Provided records Start Marker
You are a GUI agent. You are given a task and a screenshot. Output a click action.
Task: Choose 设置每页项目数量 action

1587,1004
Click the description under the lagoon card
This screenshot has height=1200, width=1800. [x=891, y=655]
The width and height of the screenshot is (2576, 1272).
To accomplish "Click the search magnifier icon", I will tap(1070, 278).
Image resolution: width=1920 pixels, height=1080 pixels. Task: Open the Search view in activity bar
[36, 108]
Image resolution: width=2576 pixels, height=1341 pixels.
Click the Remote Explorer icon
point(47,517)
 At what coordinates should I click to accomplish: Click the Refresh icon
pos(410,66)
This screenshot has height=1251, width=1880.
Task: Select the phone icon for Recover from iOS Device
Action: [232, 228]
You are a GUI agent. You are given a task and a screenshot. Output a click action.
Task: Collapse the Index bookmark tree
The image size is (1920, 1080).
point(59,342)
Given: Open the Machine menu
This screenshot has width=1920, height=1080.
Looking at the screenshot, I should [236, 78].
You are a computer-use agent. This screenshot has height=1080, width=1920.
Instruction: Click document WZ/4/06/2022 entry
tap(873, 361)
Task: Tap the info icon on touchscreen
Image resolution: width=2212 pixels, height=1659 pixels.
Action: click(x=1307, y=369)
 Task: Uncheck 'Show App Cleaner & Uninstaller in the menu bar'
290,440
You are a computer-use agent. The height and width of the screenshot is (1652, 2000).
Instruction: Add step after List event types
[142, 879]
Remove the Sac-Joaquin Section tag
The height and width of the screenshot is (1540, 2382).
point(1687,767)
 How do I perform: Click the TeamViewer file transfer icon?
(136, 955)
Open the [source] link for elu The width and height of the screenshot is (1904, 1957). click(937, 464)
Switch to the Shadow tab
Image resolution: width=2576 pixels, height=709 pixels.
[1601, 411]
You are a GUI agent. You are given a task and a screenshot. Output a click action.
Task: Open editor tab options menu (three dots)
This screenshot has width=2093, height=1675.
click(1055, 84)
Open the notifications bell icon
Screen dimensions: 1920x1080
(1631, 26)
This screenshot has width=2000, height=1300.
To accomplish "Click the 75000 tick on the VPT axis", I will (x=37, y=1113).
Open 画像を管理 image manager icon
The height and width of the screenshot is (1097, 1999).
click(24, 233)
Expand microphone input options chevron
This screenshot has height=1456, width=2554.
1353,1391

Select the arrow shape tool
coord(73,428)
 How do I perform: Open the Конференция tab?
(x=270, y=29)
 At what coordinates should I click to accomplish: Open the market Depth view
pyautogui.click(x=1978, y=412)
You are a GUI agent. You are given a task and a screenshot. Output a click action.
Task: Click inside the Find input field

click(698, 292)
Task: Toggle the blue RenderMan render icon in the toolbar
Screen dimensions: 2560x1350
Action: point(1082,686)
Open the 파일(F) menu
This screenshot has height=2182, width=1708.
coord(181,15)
Provided records End Marker
What to work on: Please give the full set of data again exactly.

Written response:
You are a GUI agent. You are given a task and a screenshot. Output a click action.
Task: Choose 设置每页项目数量 action

1587,1004
Click the description under the lagoon card
This screenshot has height=1200, width=1800. [x=891, y=655]
The width and height of the screenshot is (2576, 1272).
To accomplish "Click the search magnifier icon", I will tap(1070, 278).
Image resolution: width=1920 pixels, height=1080 pixels. Task: Open the Search view in activity bar
[36, 108]
Image resolution: width=2576 pixels, height=1341 pixels.
Click the Remote Explorer icon
point(47,517)
 At what coordinates should I click to accomplish: Click the Refresh icon
pos(410,66)
This screenshot has height=1251, width=1880.
Task: Select the phone icon for Recover from iOS Device
Action: [232, 228]
You are a GUI agent. You are given a task and a screenshot. Output a click action.
Task: Collapse the Index bookmark tree
The image size is (1920, 1080).
point(59,342)
Given: Open the Machine menu
This screenshot has width=1920, height=1080.
Looking at the screenshot, I should [236, 78].
You are a computer-use agent. This screenshot has height=1080, width=1920.
Instruction: Click document WZ/4/06/2022 entry
tap(873, 361)
Task: Tap the info icon on touchscreen
Image resolution: width=2212 pixels, height=1659 pixels.
Action: click(x=1307, y=369)
 Task: Uncheck 'Show App Cleaner & Uninstaller in the menu bar'
290,440
You are a computer-use agent. The height and width of the screenshot is (1652, 2000).
Instruction: Add step after List event types
[142, 879]
Remove the Sac-Joaquin Section tag
The height and width of the screenshot is (1540, 2382).
point(1687,767)
 How do I perform: Click the TeamViewer file transfer icon?
(136, 955)
Open the [source] link for elu The width and height of the screenshot is (1904, 1957). click(937, 464)
Switch to the Shadow tab
Image resolution: width=2576 pixels, height=709 pixels.
[1601, 411]
You are a GUI agent. You are given a task and a screenshot. Output a click action.
Task: Open editor tab options menu (three dots)
This screenshot has width=2093, height=1675.
click(1055, 84)
Open the notifications bell icon
Screen dimensions: 1920x1080
(1631, 26)
This screenshot has width=2000, height=1300.
To accomplish "Click the 75000 tick on the VPT axis", I will (x=37, y=1113).
Open 画像を管理 image manager icon
The height and width of the screenshot is (1097, 1999).
click(24, 233)
Expand microphone input options chevron
This screenshot has height=1456, width=2554.
1353,1391

Select the arrow shape tool
coord(73,428)
 How do I perform: Open the Конференция tab?
(x=270, y=29)
 At what coordinates should I click to accomplish: Open the market Depth view
pyautogui.click(x=1978, y=412)
You are a GUI agent. You are given a task and a screenshot. Output a click action.
Task: Click inside the Find input field

click(698, 292)
Task: Toggle the blue RenderMan render icon in the toolbar
Screen dimensions: 2560x1350
Action: point(1082,686)
Open the 파일(F) menu
This screenshot has height=2182, width=1708.
coord(181,15)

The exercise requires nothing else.